Accueil > Chansons > À la police infâme

À la police infâme

Le Roy, Achille


Texte de Achille Le Roy (≤1884) = « La Police infâme » = « La Sociale ».

Plusieurs versions existent.


Version parue dans : Le Roy, Achille. La Revanche du prolétariat. 1885.

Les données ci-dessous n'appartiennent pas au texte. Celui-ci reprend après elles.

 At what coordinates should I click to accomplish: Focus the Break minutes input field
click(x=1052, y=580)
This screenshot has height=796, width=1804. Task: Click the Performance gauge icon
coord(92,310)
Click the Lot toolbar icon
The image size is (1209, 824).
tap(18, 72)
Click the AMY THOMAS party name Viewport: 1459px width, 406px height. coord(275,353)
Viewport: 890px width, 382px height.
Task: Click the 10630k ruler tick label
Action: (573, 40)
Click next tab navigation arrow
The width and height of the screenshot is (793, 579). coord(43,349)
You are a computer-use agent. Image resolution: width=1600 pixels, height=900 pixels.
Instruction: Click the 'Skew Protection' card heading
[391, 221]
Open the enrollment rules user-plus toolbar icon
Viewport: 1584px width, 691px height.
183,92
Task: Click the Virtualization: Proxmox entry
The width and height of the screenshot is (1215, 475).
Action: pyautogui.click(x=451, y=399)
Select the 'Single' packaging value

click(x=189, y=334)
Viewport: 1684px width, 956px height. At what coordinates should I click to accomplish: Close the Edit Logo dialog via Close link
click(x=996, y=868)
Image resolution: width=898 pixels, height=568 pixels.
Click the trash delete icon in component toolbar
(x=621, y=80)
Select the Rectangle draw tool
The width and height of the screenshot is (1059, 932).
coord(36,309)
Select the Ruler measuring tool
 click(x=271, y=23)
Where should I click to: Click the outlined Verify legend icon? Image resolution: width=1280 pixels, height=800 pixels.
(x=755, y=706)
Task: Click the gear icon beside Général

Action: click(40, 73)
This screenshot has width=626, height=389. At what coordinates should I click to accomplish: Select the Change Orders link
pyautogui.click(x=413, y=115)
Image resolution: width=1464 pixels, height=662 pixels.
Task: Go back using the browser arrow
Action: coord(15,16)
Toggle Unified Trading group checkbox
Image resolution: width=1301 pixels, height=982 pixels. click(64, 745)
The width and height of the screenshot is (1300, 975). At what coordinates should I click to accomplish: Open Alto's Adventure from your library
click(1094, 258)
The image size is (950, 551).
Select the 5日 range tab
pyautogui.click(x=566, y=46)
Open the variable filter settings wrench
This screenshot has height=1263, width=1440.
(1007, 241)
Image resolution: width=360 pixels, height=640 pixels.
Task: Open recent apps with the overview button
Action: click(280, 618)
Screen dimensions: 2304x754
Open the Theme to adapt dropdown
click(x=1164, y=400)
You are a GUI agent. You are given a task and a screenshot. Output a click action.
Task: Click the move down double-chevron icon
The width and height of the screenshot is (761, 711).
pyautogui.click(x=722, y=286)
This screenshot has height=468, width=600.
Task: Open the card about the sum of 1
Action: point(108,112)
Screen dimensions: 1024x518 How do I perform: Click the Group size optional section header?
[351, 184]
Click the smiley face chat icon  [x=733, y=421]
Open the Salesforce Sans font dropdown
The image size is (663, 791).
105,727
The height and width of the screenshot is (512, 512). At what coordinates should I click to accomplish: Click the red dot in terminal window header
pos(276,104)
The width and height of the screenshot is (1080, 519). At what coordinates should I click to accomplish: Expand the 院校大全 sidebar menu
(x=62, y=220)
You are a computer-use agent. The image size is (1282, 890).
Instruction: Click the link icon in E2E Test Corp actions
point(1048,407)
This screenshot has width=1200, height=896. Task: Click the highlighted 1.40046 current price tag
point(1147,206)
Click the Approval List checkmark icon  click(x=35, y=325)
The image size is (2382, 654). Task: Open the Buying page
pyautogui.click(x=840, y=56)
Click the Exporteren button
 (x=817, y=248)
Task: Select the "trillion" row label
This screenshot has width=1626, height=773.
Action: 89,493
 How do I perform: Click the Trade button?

Dédié au Bureau des sociétés professionnelles [1]

1
Inquisiteurs d’un autre Saint-Office,
Tapis dans l’ombre, ourdissez vos forfaits :
Nous, au grand jour, nous bravons la police
Et des puissants les ignobles valets.
Honte sur vous, misérables transfuges
Qui trahissez l’ouvrier manuel !
Jusqu’aux proscrits en leurs lointains refuges
Que souille encor votre venin mortel.
 
2
Nobles martyrs qu’une clique assassine
Ensevelit dans les cachots bourgeois,
Entendez-vous s’écrouler en ruines
Ce monde infâme, étayé par les lois ?…
Pour vous venger, les vagues populaires,
Se soulevant à votre cri d’appel,
Vont balayer les prisons, les frontières,
Et faire place au règne fraternel.
 
3
Le travailleur qui succombe à la peine,
Ou le chômeur sans asile et sans pain,
Sait aujourd’hui qui l’affame et l’enchaîne :
Soixante-et-onze aura son lendemain.
Au pilori les juges, les gendarmes
Et les geôliers du bagne industriel !
Plus de pitié ! qu’on passe par les armes
Tous les bourreaux de Cyvoct, d’O’Donnell !
 
4
Vous qui raillez le « Droit à la paresse »,
Entretenus du Prolétariat,
Disparaissez ! Une voix vengeresse
Partout répète « À bas le patronat ! »
Vous qui du peuple aggravez la souffrance
En conspirant pour le trône et l’autel,
Vils députés qui vendriez la France,
Nous surveillons votre jeu criminel.
 
5
Quand mis au mur, un de nos frères tombe,
Il crache encor son mépris aux soudards.
Souvenons-nous ! Par le fer, par la bombe,
Exécutons gouvernants et mouchards.
Ô Liberté que l’univers réclame,
Jette aux puissants ton dédaigneux cartel !
Guerre aux chauvins, à la Police infâme !
Plus de frelons dérobant notre miel !
 
6
Honneur à vous, tirailleurs d’avant-garde,
Enfants perdus qui tombez vaillamment !
Le monde entier tressaille et vous regarde,
Criant à tous : « Les braves, en avant ! »
Que ta bannière, Internationale,
Guide nos bras pour le suprême duel
Soyons vainqueurs, et que la Sociale
Donne à la Terre un bonheur éternel !

La version de 1884 du Droit anarchiste de Lyon est précédé du texte « La police est au corps social ce que la vermine est au corps humain. ». Le 5e couplet y est absent, mais un autre couplet est rajouté à la fin :

De leurs canons tu méprises la foudre,
Ô noir drapeau qui flotta sur Lyon !
La dynamite a détrôné la poudre…
Ainsi vaincra la Révolution.
Marche au combat, symbole du courage !
Voici venir le moment solennel.
Du prolétaire abolit le servage
Et sois pour tous l’étendard immortel

http://anarlivres.free.fr/pages/biblio/complements_texte/ChansonsLeroy.html :

  • Antoine Cyvoct (1861-1930), militant anarchiste lyonnais, fut accusé à tort d’être l’auteur d’un attentat perpétré le 22 octobre 1882. Après quatorze années au bagne de Nouvelle-Calédonie, il sera finalement gracié après une campagne de presse.
  • Peut-être s’agit-il de Hugh O’Donnell (c. 1869-19 ??), ouvrier aciériste américain, président du comité syndical pendant la grève de la Homestead Steel en juillet 1892 [2]. Accusé de complot, d’émeute et de deux meurtres, après une bataille entre les grévistes et la milice Pinkerton, il fut finalement acquitté.

Paru dans : Le Roy, Achille. La Revanche du prolétariat. Paris : Librairie socialiste internationale, 1885 (p. 47-48).

Paru aussi in : Le Droit anarchique (1884-1884), in nº 3 (27 juin 1884).

Paru aussi — sous le titre « La Sociale », avec seulement les couples 2 à 6 — dans L’Insurgé : organe communiste-anarchiste (1885-1885), nº 7 (26 avril-3 mai 1885).


[1Officine gouvernementale de la rue de Cambacérès, dirigée par un renégat du nom de Barberet. Là surtout se mitonnent les vilenies politiciennes.

[2D’après Manfredonia, Gaetano. La Chanson anarchiste en France des origines à 1914 (1997), p. 149, la 1re version est parue en 1885.